*** Opening of Data for this exercise ***

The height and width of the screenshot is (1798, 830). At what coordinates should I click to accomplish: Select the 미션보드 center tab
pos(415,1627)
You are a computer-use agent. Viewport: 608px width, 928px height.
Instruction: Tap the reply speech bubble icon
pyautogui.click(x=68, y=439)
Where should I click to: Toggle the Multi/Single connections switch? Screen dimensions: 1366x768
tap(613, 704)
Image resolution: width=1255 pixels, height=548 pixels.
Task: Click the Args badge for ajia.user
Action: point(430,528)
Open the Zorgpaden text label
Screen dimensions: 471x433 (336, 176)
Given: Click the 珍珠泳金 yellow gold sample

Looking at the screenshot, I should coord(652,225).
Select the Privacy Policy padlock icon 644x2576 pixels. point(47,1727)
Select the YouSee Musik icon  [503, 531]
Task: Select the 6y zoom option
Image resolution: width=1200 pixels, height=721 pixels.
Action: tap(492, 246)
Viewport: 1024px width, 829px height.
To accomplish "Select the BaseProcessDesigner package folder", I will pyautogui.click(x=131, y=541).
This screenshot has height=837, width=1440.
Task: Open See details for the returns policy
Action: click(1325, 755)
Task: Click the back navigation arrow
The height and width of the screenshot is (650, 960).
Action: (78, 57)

*** Close of Data for this exercise ***

Each line in the data that holds the string "Viewport" needs to be copied.

You are a computer-use agent. Viewport: 608px width, 928px height.
Viewport: 1024px width, 829px height.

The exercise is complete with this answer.